La grande depressione del 1929 mutò sostanzialmente il paradigma. E ciò avvenne per due ordini di motivi. Uno tecnico: il sostanziale fallimento del sistema bancario, che mise fine al modello della banca universale e condusse alle riforme bancarie culminate in quella del 1936, rivoluzionando sostanzialmente le modalità di finanziamento delle imprese, che subirono diversi impedimenti. Il secondo motivo è politico. L’avvento del fascismo condusse a un modello di politica economica accentrato sul controllo statale, della quale la nascita dell’Iri segnò l’apice, che concorse a una crescente riduzione della logica competitiva, in linea con lo spirito del tempo. Gli anni Trenta del secolo scorso furono quelli dell’autarchia, che si declinò col fiorire delle restrizioni commerciali e dei cartelli.

Il risultato fu che le aziende già presenti furono favorite rispetto a quelle che gradualmente iniziavano a nascere. Gli incumbent poterono godere di un chiaro vantaggio, che si tradusse nella quota crescente d investimenti che proveniva da queste aziende.

Negli anni del dopoguerra questo sbilanciamento risulta ancora più evidente. L’economia uscita dalla guerra era invecchiata insieme al paese. L’innovazione o proveniva dagli incumbent o si riduceva al lumicino.

Questo non implicò un insuccesso, al contrario. Nel secondo dopoguerra l’occupazione nel settore industriale passò dal 20 al 40% del totale, mentre il pil reale pro capite cresceva di sei volte. L’economia italiana stava diventando matura. La senescenza vera a proprio arriva alla fine del secolo scorso, quando i tassi di crescita, comparati con quelli dei partner confrontabili, collassano.

Non si invecchia tutto in una volta. Anzi a lungo si può credere che l’invecchiamento non ci riguardi.

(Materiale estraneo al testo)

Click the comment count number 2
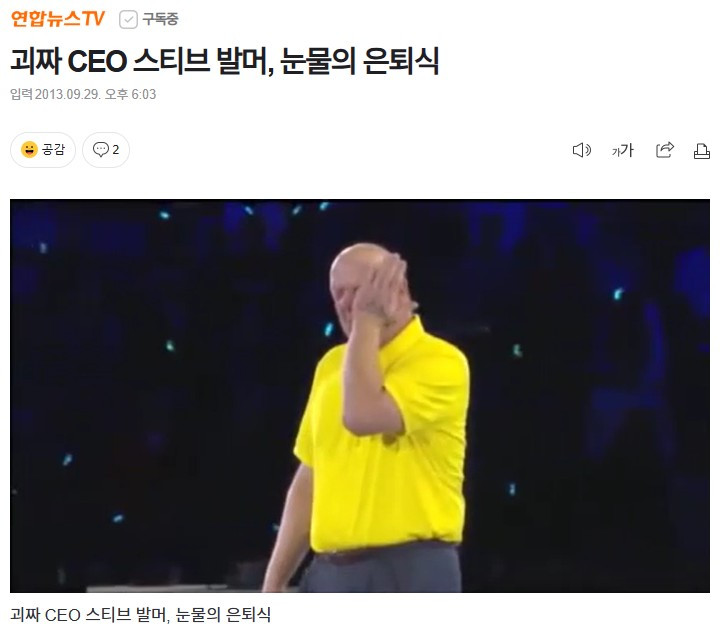pyautogui.click(x=116, y=150)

Ma poi la natura, e un sistema economico non sfugge a questa regola, chiede il conto. E di solito questo conto cresce in ragione delle scelte non fatte quando ancora se ne aveva la possibilità. Le nuove imprese nate in Italia non riescono a procurare quei benefici in termini di produttività che i confronti internazionali lasciano immaginare.

Lo studio si propone proprio di arrivare alla radice di questa “inefficienza” che sembra tipicamente italiana, anche se ci sono diverse evidenze che anche il resto del mondo non se la passi benissimo. E uno degli elementi che fa capire come le radici inevitabilmente influenzino lo sviluppo dell’albero, a meno che non si proceda a metamorfosi profonde, è lo stato dei cartelli che si osservava in Italia ancora nel 1957, quando il paese si avviava al suo effimero boom.

In pratica gli investimenti erano basati su incumbent con notevoli capacità di cartello. I nuovi arrivati, ossia coloro che dovrebbero “sovvertire” i mercati con la loro distruzione creativa erano praticamente tagliati fuori.

Ciò ha comportato che la salute economica italiana è durata finché queste aziende mature, in gran parte pubbliche, non sono diventate senescenti. L’economia italiana è invecchiata con le sue aziende. I nuovi arrivati sono rimasti in larga parte fuorigioco. E le conseguenze le stiamo vedendo adesso.